• **Tasks and exercises**
1. In the blog post on finding the positive, what subject does the writer say they write about more than anything else?
2. Copy the blog post on finding the positive from "My point is" to "world in general.".
3. Translate this sentence from the blog post on finding the positive into German: "I would wager that in pretty short order you would be very confused and overwhelmed."

• **Document**
┏━━
Tuesday 25 September 2018

Finding The Positive


It's easy to lose yourself in the negative, isn't it?

Ever noticed how bad news travels like wildfire, whilst good news seems by comparison to only be given a passing mention? How about times when we solve a nagging problem only to almost immediately move on to the next, without acknowledging and celebrating our success in coming to a solution? We're always thinking things like 'one less thing to worry about', as if worrying is some sort of essential skill, as if we need to worry, but rarely do we just stop and give ourselves a pat on the back. And how often, when asked that everyday question 'how are you' do we prefer to say 'not bad' rather than 'good'? Think about it..

It's almost as if we are averse to being positive..

Compare how much time and energy we humans spend on negative emotions and feelings, focusing on bad news and allowing problems to dominate our thinking, with the amount of time we contemplate and enjoy and celebrate the good in our lives - you'll almost invariably find that we seem dominated by negativity. We might think we are very positive people, and even find that others think of us as such, yet actually be just as wracked with internal doubts, consumed by fear and focused on negativity as the next person.


I write more on the subject of personal / emotional / spiritual growth - specifically on how we must learn to accept and deal with problems and pain in life, and live a genuine existence based on truth and reality - than anything else. I have touched on human nature before, that is, the features of our behaviour and thinking that are innate. I find myself questioning to what degree our tendency towards negative thinking is a part of human nature, and how much is in fact learned behaviour.

Here's a thought experiment.. what if you woke up one day with a blank slate in your mind. You're physically as you are now and mentally at the same stage of development, but with no memories, no preconceptions or presumptions, no biases etc. You are equipped with enough knowledge and reasoning to be able to function and understand yourself and the world, without any of the emotional and psychological baggage accumulated from the sum total of your past personal experience. What would you think of your life, humanity and the state of the world after one day? After one week? Can you imagine?!


Let's forget the obvious scientific flaws in this experiment and take it on face value. I would wager that in pretty short order you would be very confused and overwhelmed. With no emotional baggage to shape your thinking you wouldn't have a flawed and faulty perception of the world, preconceived ideas about how people and things operate, or presumptions about the nature and capabilities of other people or yourself - but you would have no memories of past events or how you dealt with them, no experience of your interactions with the world and other people and no knowledge of the processes involved in encountering and dealing with the problems and pain you have encountered.

My point is that human nature only accounts for a small fraction of why we think the way we do about ourselves, others and the world at large. The vast majority of our ideas about who we are, about other people and about how the world works are formed from our learned experience of life. How we are raised as children plays a large part in how we grow up to see ourselves (and others) as adults. The influences of our education system and exposure to the mass media and culture of our society affects how we think about our interactions with other people and the world in general.
┗━━
• **Data segment**
┏━━
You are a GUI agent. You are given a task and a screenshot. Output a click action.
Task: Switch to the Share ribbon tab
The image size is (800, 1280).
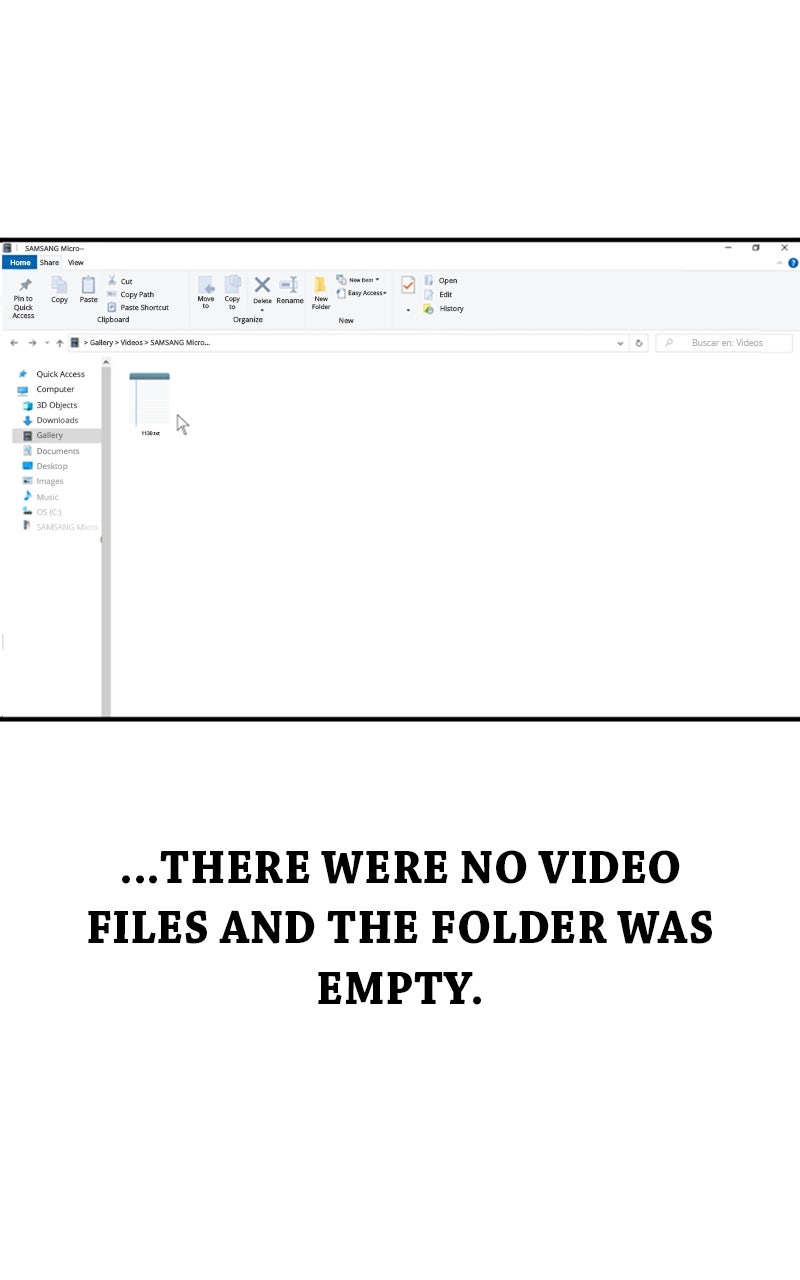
┗━━
• **The results**
1. Personal, emotional and spiritual growth.

2.
My point is that human nature only accounts for a small fraction of why we think the way we do about ourselves, others and the world at large. The vast majority of our ideas about who we are, about other people and about how the world works are formed from our learned experience of life. How we are raised as children plays a large part in how we grow up to see ourselves (and others) as adults. The influences of our education system and exposure to the mass media and culture of our society affects how we think about our interactions with other people and the world in general.

3. Ich würde wetten, dass du in ziemlich kurzer Zeit sehr verwirrt und überfordert wärst.